Le président israélien Isaac Herzog a évoqué ce mercredi la question sensible d’une éventuelle grâce accordée au Premier ministre Benyamin Netanyahou, plaidant pour un dialogue et des compromis afin d’apaiser les divisions au sein de la société israélienne.
S’exprimant lors de la Conférence présidentielle pour un avenir israélien partagé, Herzog a déclaré vouloir encourager une approche fondée sur le consensus face aux sujets les plus polarisants de la vie politique israélienne.
« Lorsqu’on aborde la question taboue d’une grâce pour le Premier ministre, il est important d’expliquer pourquoi je plaide pour un dialogue en vue d’un accord », a-t-il affirmé.
« Une partie a déjà fait un pas »
Le président israélien a estimé qu’un processus de discussion avait déjà été amorcé et a appelé l’ensemble des parties concernées à poursuivre les échanges.

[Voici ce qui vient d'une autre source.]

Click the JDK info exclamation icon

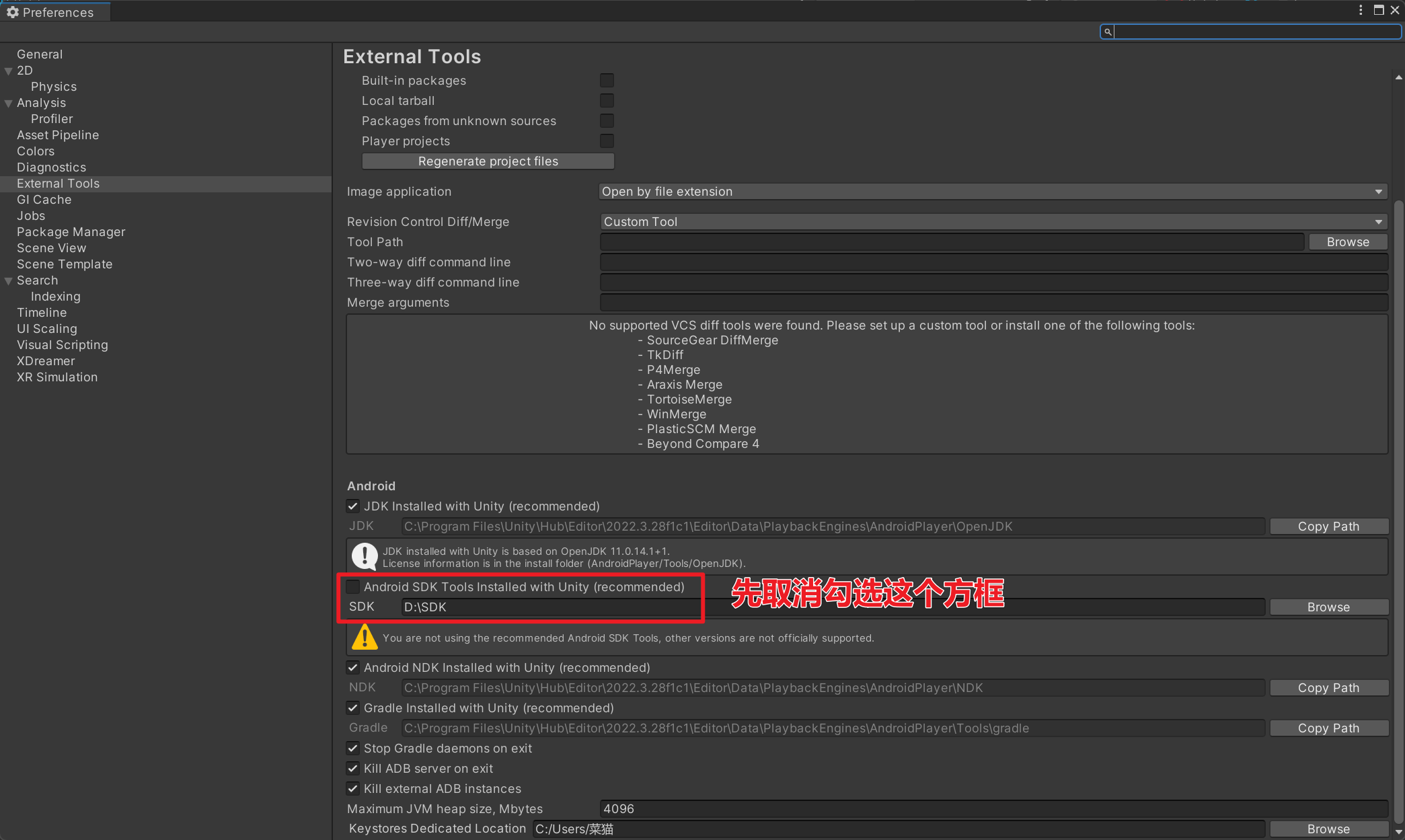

« Une partie a déjà montré sa volonté de dialoguer, et désormais nous attendons la même chose de l’autre côté », a-t-il déclaré, sans préciser explicitement à qui il faisait référence.
Herzog a reconnu que la situation restait « difficile pour tous », notamment pour les personnes directement impliquées dans les procédures judiciaires et politiques entourant le chef du gouvernement.